Еще раз говорю: считаю, что те решения, которые приняты, могут быть приняты только одним человеком. Зная президента, могу сказать: он не принимает решения необдуманно. Но, справедливости ради, для нас всех это тоже было неожиданно, скажем так.
— А как вообще сейчас чувствуют себя чиновники? Пытаются перекинуть вину друг на друга?
— Нет, этого я не наблюдаю. Конечно, споры между ведомствами есть, они всегда были. Есть своя позиция у Минфина, своя — у Минэкономразвития, естественно, что мы отстаиваем свои взгляды, анализируем все спорные вопросы, просчитываем эффективность предложений. Это абсолютно нормально. В конце концов, именно благодаря спорам и появляется объективный взгляд на ситуацию. Другое дело, что я по своему характеру не склонна к компромиссам.
На мой взгляд, есть черное, есть белое, не надо серого и его оттенков. Полумерами серьезные проблемы не решить.
Мое личное мнение, что сейчас, к сожалению, сработают только жесткие решения, затем их четкая реализация и постоянный контроль.
— А есть ли у власти план? Есть понимание, что делать завтра?
— План у нас есть, скажу больше, у нас много планов. Я вчера как раз собирала совещание с коллегами, мы обсуждали планы деятельности Минфина. Так что планы есть, но нужно и то, о чем я только что сказала, — четкая реализация этих планов и постоянный контроль за тем, насколько эффективно они реализуются. Если решение принято и план утвержден, то все споры должны закончиться, переговорные процессы — прекратиться и все силы — быть брошены на исполнение этого решения.
— Вы сказали, что у нас будет время, чтобы перестроиться. То есть возможности не перестроиться у нас нет?
— Нет. Возможности нет. Мы обязаны это сделать, потому что не перестраиваться — это несколько лет двузначной инфляции, это стагнация или даже рецессия экономики на несколько лет. Мы уже сейчас подготовили предложение — почти на триллион сократить расходы (10%-ное урезание всех расходов). С чем, собственно говоря, уже согласилось правительство.
Помимо этого, нам надо еще хотя бы полтора триллиона сократить в этом году, чтобы выйти примерно на 3–3,5% дефицита и не потратить весь Резервный фонд за 1,5–2 года, чтобы подготовить площадку для более важных и структурных реформ. Поэтому мы будем предлагать, конечно, не начинать никаких новых строек.
Мы столько раз говорили о повышении эффективности расходов, что, наверное, набили оскомину этими словами.

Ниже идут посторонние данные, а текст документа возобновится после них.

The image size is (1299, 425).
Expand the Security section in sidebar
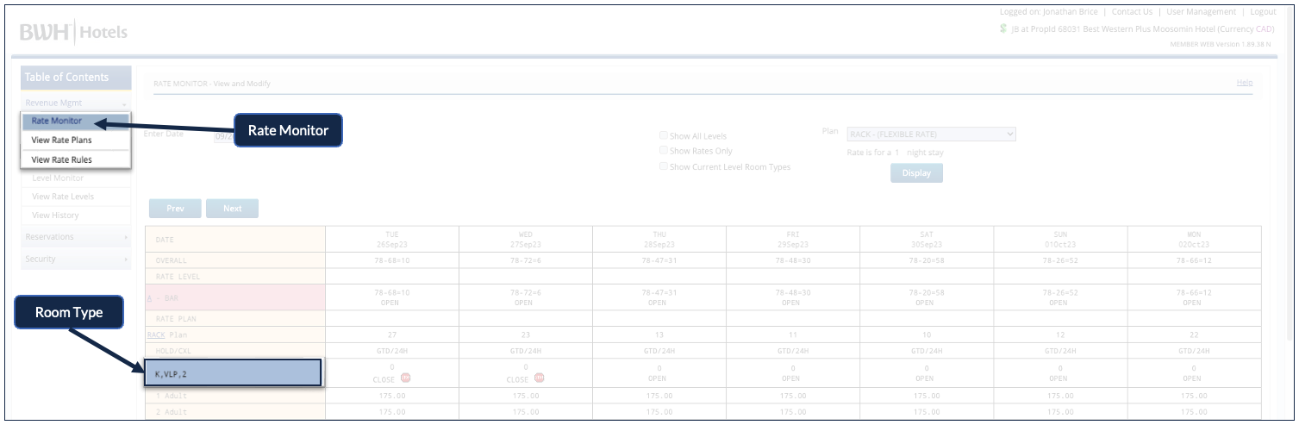point(76,259)
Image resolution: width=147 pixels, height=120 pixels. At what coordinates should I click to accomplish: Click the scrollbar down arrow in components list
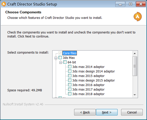click(135, 95)
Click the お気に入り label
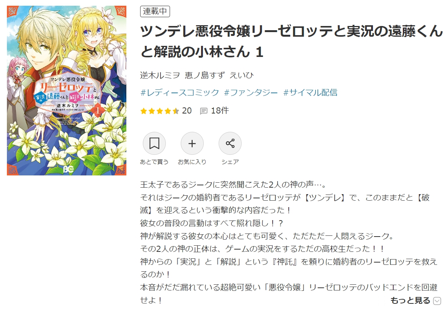Screen dimensions: 448x313 coord(192,162)
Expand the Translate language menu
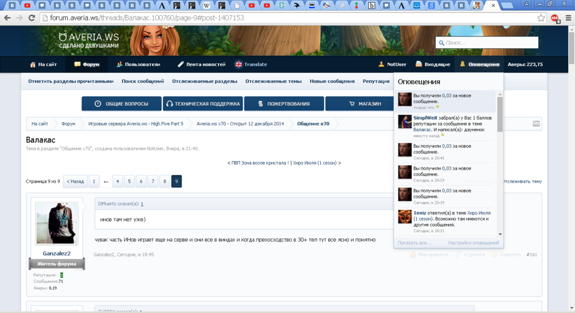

Сейчас это придется сделать. Профильным ведомствам надо провести ревизию, найти те траты, без которых можно обойтись, найти дублирование функций и безжалостно их порезать, понять, наконец, что мы теперь должны жить по средствам. С этой точки зрения сложившаяся в экономике ситуация — это очень хороший толчок, чтобы навести порядок, сбалансировать финансовую и бюджетную систему, найти новые источники роста, довести до конца намеченные реформы.